Pour les mêmes raisons et d’autres, le magazine Fast Company écrit dans son dossier du mois d’avril, The Brand Called Obama, « que la promotion de la marque Obama constitue une étude de cas exemplaire de la direction prise par le marché américain et potentiellement par le marché global également. Son ouverture face à la façon dont les consommateurs communiquent entre eux aujourd’hui, sa reconnaissance de leur attrait pour des « produits » authentiques et sa compréhension de la nécessité de projeter une nouvelle image globale sont tous des signes encourageants pour les professionnels du marketing partout dans le monde. »

Rishad Tobaccowala, chef de la direction de l’innovation chez Publicis, affirme dans une entrevue au magazine Fortune qu’il se sert dèjà du cas Obama avec ses clients. Il leur demande de penser à Hillary comme le leader du marché avec le nom le plus connu alors qu’Obama est le nouveau joueur avec à peu près pas de notoriété au début. Il leur rappelle leurs approches différentes, contrôle centralisé vs autonomie du terrain, et leurs traitements différents des média. Invités à situer leur entreprise par rapport aux deux stratégies employées, la plupart admettent qu’elle suit davantage le modèle d’Hillary, ce qui les amène à réfléchir sérieusement sur leurs chances de succès dans un environnement comme le web où les consommateurs mènent le bal désormais.

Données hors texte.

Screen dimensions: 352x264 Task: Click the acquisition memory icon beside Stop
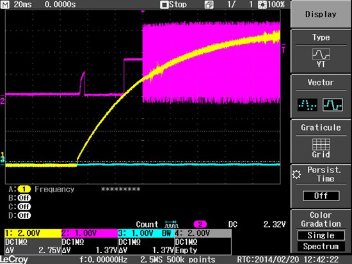(x=209, y=4)
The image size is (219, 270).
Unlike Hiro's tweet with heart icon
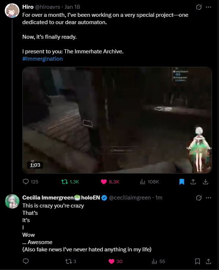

En guise d’épilogue, je vous réfère à deux vidéo en spécifiant que certains ont vanté la stratégie du camp Clinton sur ce plan à partir de l’annonce par Hillary de sa candidature lors d’une apparition vidéo sur Internet et de son concours pour trouver la chanson de la campagne, promu par une parodie des Sopranos où Bill figurait, qui a connu beaucoup de succès. Produit par le rappeur will.i.am du groupe The Black Eyed Peas avec des vedettes connues des jeunes, le premier a été endossé par le camp Obama, sûrement trop heureux de dénicher une initiative spontanée à son goût pour l’opposer à celle d’Obama Girl. Le second a de toute évidence été conçu par les organisateurs de Clinton et interprété par des comédiens professionnels qui n’ont pas l’air d’y croire.